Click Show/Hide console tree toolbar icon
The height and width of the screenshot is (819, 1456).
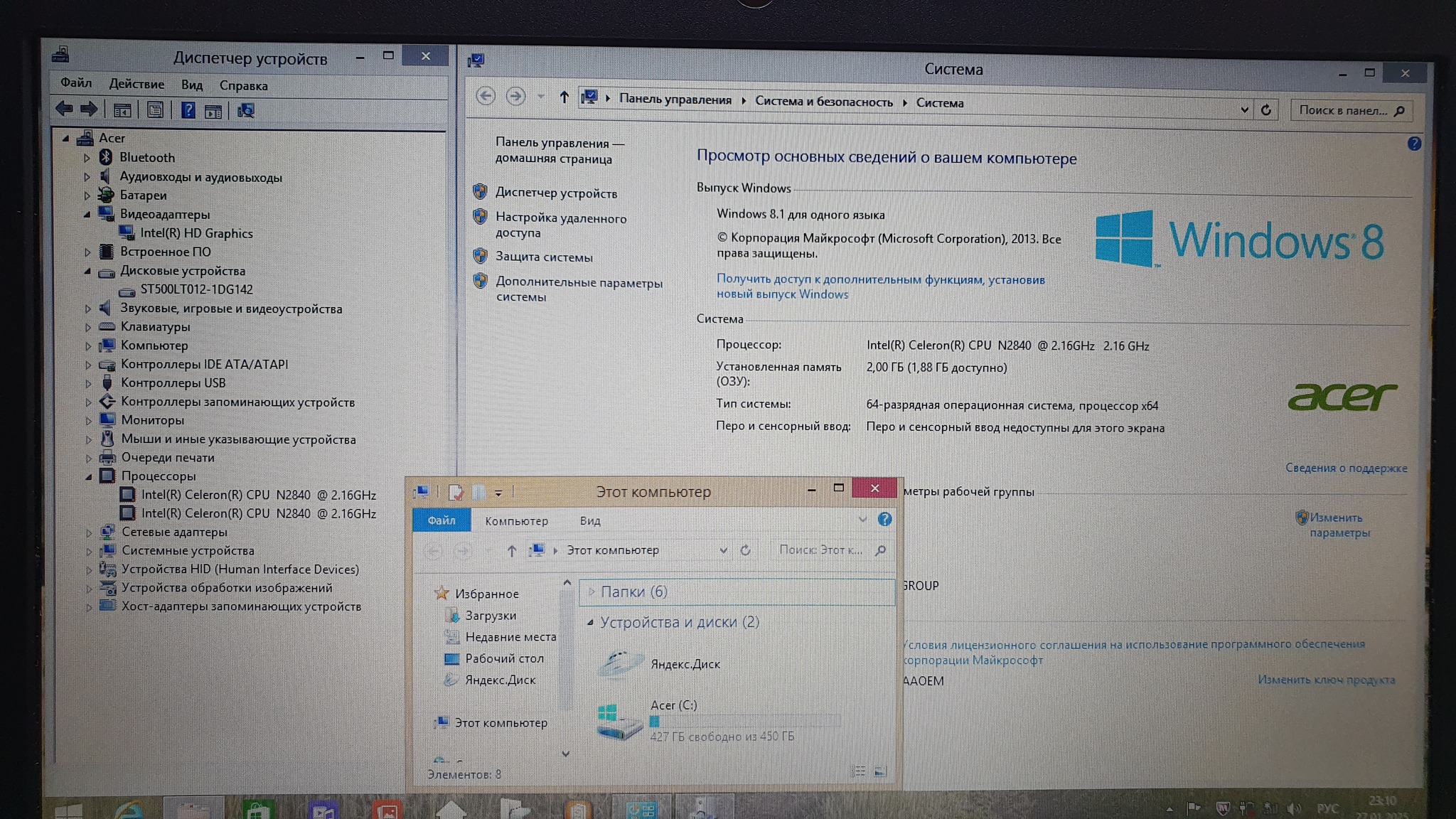pyautogui.click(x=122, y=110)
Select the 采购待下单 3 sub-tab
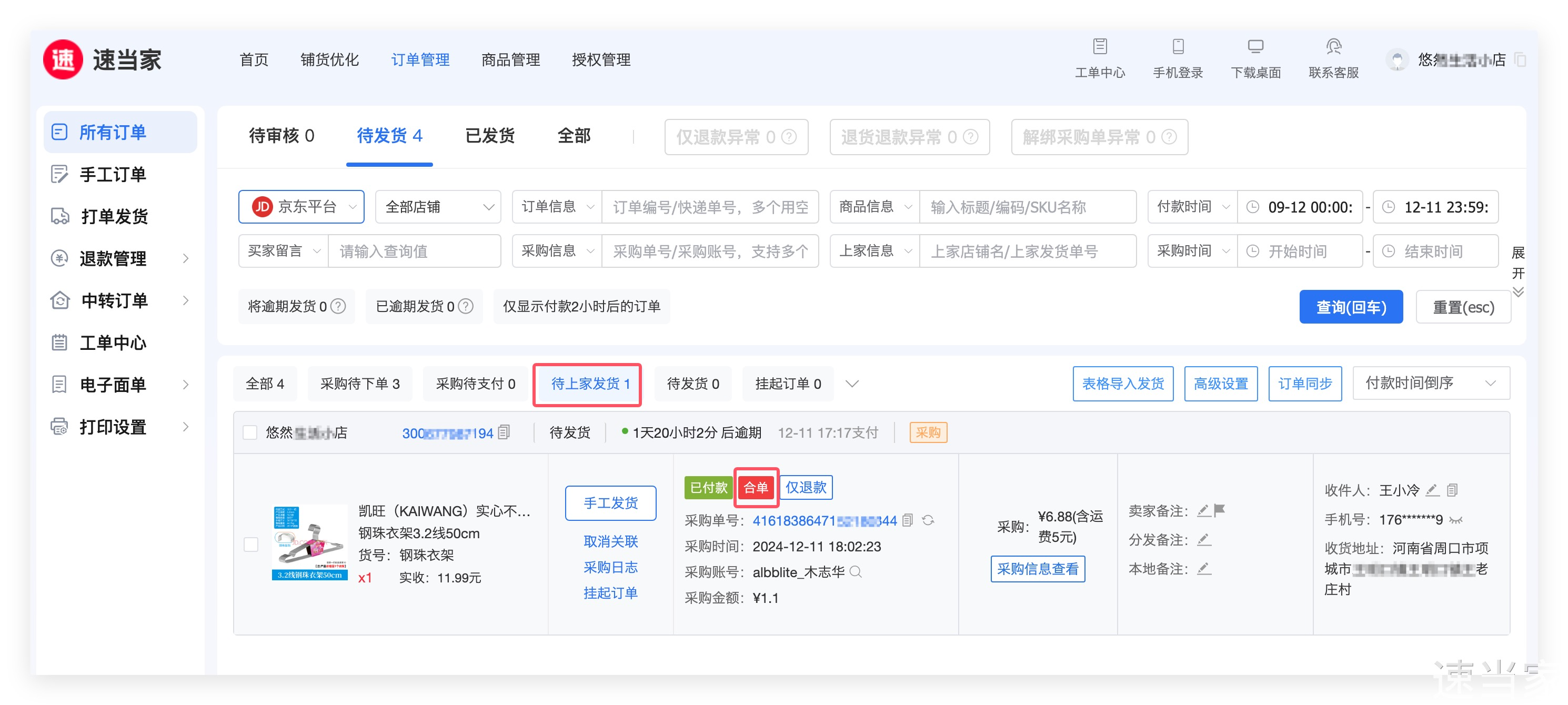 (x=360, y=384)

══════

▸ **How to complete this task**
In the records above, find the line that contains "The height and" and retype it and all lines after it exactly, leaving out any pictures.

▸ **Answer space**
The height and width of the screenshot is (819, 1456).
pyautogui.click(x=122, y=110)
Select the 采购待下单 3 sub-tab
 (x=360, y=384)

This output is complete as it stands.